◆ What you need to do
Convert the lines from the one containing "This screenshot has height=638, width=1020." through the one containing "coord(832,14)", both included, into a JSON list of strings with one string per line and no blank lines. Leave out every other line.

----- Data for the task -----

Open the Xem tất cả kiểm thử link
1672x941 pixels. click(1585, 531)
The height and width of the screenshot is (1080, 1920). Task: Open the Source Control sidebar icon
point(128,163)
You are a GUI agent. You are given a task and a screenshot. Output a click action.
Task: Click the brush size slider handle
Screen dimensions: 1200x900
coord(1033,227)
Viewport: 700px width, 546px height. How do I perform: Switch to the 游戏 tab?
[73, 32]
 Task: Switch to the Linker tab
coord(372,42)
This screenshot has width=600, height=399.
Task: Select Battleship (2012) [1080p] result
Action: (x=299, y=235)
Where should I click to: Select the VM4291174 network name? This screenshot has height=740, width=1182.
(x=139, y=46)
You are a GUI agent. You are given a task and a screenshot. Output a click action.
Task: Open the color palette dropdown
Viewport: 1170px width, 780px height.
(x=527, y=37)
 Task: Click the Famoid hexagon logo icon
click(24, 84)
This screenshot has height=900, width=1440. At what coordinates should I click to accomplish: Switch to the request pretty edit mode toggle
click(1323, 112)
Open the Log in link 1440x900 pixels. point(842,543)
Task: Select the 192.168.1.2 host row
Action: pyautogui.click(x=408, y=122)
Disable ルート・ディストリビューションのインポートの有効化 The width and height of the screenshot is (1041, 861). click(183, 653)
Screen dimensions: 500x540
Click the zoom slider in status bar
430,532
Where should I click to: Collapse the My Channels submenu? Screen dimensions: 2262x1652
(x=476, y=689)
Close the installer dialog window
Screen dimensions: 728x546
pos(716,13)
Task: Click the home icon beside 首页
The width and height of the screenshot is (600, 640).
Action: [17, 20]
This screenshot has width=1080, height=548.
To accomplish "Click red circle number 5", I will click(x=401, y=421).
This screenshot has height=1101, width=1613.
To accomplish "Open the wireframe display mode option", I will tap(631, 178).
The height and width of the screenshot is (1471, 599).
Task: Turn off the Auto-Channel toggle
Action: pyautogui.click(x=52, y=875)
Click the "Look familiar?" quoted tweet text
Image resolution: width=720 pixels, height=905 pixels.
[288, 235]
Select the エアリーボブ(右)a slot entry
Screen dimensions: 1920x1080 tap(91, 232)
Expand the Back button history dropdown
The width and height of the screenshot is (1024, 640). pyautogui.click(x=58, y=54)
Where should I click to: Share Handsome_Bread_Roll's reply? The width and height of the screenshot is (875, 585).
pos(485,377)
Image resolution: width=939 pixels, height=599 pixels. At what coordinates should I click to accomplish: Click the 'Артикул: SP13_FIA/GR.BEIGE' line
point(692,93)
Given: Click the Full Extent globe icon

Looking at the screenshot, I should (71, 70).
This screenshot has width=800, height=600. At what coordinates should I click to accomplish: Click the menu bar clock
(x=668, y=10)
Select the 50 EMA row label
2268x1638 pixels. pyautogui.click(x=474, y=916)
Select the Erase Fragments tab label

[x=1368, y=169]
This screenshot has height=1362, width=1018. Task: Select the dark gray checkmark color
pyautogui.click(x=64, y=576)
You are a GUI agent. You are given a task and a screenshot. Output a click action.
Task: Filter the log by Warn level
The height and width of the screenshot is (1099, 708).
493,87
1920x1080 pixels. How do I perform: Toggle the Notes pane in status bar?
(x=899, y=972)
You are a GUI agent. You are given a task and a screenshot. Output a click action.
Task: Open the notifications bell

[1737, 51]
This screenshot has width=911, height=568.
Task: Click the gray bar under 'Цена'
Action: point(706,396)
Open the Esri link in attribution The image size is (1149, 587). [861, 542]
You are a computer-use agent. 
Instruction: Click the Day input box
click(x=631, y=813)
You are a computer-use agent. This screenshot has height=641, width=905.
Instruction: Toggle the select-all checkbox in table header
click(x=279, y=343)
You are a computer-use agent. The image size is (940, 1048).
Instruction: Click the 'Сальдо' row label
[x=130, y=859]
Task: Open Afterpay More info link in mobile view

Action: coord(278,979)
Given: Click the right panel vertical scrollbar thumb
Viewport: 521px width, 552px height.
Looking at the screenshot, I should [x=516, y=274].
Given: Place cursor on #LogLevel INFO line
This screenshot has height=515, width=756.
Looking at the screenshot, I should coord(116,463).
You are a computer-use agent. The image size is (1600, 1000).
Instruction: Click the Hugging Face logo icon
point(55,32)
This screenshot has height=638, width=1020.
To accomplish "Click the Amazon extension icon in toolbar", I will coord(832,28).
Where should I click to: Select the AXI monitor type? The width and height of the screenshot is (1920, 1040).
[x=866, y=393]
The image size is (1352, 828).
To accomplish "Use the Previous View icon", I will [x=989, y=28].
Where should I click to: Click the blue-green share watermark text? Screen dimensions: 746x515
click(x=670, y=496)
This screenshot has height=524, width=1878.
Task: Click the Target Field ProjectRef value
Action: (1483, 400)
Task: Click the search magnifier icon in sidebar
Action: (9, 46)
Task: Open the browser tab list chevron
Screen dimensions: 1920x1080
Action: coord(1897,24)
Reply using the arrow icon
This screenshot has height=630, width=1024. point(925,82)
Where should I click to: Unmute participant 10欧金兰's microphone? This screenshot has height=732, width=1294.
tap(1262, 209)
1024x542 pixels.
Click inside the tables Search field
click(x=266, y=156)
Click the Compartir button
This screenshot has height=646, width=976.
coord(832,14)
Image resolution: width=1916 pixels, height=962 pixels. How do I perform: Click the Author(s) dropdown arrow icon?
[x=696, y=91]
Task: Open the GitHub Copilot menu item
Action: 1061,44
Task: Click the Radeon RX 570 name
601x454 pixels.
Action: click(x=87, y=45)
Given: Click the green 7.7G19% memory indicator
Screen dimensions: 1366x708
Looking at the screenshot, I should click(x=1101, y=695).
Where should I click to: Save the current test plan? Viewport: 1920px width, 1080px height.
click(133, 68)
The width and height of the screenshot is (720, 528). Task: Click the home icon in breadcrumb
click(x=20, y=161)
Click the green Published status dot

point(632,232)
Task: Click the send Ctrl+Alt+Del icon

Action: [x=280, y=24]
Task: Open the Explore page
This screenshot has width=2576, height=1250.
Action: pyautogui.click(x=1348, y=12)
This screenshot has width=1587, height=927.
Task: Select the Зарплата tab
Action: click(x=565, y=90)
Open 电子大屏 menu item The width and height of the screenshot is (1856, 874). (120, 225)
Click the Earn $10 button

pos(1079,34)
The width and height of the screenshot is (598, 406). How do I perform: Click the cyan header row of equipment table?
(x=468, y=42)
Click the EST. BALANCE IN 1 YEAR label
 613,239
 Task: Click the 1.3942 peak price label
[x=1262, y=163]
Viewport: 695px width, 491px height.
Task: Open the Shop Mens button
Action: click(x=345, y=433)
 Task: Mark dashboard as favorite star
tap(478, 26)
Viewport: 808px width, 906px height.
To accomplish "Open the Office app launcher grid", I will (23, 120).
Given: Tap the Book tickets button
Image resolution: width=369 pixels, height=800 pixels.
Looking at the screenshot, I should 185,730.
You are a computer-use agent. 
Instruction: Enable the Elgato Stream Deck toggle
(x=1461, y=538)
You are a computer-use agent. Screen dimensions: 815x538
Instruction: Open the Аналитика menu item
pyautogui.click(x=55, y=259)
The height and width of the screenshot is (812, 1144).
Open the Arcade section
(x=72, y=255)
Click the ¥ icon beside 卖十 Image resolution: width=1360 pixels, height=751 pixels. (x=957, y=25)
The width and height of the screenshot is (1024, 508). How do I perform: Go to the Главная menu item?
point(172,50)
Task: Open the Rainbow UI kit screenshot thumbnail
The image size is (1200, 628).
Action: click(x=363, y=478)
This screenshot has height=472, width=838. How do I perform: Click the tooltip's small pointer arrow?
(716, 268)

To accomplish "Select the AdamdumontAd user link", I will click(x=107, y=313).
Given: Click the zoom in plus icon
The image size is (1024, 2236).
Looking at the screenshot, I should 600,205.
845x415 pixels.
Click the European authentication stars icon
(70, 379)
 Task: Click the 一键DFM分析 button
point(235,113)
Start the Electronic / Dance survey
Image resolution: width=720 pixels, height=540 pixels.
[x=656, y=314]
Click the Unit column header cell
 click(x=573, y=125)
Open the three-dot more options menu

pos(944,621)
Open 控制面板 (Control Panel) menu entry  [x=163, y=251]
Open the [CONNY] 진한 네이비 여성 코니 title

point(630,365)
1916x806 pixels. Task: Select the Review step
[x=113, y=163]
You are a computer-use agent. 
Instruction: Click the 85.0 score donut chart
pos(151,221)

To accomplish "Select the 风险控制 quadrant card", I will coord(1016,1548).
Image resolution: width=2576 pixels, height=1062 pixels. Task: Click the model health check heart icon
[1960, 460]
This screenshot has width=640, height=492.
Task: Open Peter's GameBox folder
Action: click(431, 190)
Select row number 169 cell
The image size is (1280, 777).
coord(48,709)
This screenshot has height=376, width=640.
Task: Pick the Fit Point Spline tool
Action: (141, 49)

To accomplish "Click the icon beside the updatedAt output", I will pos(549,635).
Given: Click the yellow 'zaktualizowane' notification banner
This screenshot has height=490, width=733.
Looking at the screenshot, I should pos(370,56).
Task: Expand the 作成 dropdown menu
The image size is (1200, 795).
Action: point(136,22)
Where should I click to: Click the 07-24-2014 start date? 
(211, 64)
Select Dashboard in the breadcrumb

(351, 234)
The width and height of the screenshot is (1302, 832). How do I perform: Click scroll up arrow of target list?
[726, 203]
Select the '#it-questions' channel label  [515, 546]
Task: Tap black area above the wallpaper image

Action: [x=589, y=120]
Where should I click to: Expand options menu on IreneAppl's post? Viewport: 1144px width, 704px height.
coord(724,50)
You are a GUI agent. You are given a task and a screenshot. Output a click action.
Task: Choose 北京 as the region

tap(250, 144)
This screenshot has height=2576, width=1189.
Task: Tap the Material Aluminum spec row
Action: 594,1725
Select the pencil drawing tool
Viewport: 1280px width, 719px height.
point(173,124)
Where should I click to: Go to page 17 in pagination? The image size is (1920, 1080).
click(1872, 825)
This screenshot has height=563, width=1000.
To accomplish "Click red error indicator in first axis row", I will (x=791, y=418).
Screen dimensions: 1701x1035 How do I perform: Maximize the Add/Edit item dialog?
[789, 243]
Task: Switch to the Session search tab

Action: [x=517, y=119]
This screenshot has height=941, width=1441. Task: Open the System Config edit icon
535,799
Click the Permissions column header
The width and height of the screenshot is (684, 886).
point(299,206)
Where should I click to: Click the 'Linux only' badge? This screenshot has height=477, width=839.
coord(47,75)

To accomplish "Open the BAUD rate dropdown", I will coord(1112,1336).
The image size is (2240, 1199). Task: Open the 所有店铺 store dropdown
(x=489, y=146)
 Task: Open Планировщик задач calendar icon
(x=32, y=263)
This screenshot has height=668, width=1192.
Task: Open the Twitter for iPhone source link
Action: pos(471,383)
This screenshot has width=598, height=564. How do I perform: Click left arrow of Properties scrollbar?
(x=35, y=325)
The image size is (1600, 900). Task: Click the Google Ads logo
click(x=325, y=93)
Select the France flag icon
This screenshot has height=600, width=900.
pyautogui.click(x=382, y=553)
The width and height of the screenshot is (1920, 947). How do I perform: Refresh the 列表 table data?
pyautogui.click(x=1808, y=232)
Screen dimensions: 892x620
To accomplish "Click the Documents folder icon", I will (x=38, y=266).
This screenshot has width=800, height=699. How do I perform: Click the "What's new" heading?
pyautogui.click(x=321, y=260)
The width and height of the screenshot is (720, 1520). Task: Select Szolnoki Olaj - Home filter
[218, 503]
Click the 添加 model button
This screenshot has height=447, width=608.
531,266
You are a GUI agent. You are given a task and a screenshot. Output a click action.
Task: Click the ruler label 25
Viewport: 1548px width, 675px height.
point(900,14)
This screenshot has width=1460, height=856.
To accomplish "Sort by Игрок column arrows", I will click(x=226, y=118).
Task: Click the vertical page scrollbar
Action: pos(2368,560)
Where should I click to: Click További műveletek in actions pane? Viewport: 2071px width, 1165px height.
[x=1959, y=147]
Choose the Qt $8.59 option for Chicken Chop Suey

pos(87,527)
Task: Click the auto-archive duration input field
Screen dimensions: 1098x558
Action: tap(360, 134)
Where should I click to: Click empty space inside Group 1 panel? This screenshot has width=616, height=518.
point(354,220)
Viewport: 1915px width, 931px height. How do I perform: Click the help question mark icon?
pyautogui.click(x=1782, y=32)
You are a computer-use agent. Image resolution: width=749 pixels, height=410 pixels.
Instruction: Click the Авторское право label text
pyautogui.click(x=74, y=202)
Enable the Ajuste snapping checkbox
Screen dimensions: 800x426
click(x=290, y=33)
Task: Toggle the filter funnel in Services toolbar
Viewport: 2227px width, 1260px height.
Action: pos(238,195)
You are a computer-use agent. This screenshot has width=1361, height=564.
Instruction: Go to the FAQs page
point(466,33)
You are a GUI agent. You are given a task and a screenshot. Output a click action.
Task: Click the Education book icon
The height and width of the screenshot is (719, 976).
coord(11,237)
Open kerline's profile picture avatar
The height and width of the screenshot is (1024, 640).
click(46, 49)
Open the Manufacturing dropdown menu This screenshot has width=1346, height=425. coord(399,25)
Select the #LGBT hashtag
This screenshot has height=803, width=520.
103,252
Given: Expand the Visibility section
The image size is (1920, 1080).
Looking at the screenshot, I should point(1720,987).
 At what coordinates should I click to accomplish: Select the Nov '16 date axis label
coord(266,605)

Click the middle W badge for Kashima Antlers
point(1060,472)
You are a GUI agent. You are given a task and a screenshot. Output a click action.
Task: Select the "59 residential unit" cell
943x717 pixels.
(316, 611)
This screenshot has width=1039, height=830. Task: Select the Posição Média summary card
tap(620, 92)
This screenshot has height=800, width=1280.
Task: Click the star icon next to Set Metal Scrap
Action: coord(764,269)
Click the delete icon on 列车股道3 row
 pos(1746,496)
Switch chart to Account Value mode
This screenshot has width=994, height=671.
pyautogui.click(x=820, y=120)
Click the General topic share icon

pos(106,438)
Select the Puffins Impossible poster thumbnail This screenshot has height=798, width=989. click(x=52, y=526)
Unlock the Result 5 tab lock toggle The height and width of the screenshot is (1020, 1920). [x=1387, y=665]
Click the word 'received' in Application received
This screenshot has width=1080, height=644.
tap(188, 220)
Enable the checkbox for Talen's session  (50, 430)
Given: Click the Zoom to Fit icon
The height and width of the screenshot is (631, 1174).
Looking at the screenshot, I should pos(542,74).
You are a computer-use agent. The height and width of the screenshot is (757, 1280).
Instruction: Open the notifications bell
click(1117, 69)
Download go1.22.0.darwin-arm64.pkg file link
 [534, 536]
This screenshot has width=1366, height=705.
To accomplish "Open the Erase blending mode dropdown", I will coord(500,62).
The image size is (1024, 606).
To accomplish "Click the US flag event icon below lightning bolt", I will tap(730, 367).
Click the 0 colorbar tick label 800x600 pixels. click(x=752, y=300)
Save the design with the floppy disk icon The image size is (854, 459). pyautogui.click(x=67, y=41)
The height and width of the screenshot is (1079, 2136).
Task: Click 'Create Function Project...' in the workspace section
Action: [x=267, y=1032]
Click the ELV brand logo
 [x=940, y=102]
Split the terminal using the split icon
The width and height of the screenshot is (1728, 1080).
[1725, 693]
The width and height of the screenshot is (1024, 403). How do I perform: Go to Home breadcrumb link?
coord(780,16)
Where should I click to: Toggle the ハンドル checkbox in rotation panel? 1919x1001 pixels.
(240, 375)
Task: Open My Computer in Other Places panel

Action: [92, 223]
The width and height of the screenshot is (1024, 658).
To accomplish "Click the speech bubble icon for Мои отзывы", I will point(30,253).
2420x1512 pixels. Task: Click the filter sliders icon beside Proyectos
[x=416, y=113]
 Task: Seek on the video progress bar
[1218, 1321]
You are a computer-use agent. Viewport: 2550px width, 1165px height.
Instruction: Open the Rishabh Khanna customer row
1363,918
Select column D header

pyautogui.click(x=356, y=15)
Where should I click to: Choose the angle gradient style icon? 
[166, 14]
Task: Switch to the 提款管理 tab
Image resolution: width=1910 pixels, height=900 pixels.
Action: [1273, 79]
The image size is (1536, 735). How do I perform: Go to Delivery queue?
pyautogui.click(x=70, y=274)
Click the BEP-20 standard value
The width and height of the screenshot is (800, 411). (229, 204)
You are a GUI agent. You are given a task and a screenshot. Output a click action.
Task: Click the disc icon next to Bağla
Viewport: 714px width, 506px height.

-----

◆ Solution
[
  "This screenshot has height=638, width=1020.",
  "To accomplish \"Click the Amazon extension icon in toolbar\", I will coord(832,28).",
  "Where should I click to: Select the AXI monitor type? The width and height of the screenshot is (1920, 1040).",
  "[x=866, y=393]",
  "The image size is (1352, 828).",
  "To accomplish \"Use the Previous View icon\", I will [x=989, y=28].",
  "Where should I click to: Click the blue-green share watermark text? Screen dimensions: 746x515",
  "click(x=670, y=496)",
  "This screenshot has height=524, width=1878.",
  "Task: Click the Target Field ProjectRef value",
  "Action: (1483, 400)",
  "Task: Click the search magnifier icon in sidebar",
  "Action: (9, 46)",
  "Task: Open the browser tab list chevron",
  "Screen dimensions: 1920x1080",
  "Action: coord(1897,24)",
  "Reply using the arrow icon",
  "This screenshot has height=630, width=1024. point(925,82)",
  "Where should I click to: Unmute participant 10欧金兰's microphone? This screenshot has height=732, width=1294.",
  "tap(1262, 209)",
  "1024x542 pixels.",
  "Click inside the tables Search field",
  "click(x=266, y=156)",
  "Click the Compartir button",
  "This screenshot has height=646, width=976.",
  "coord(832,14)"
]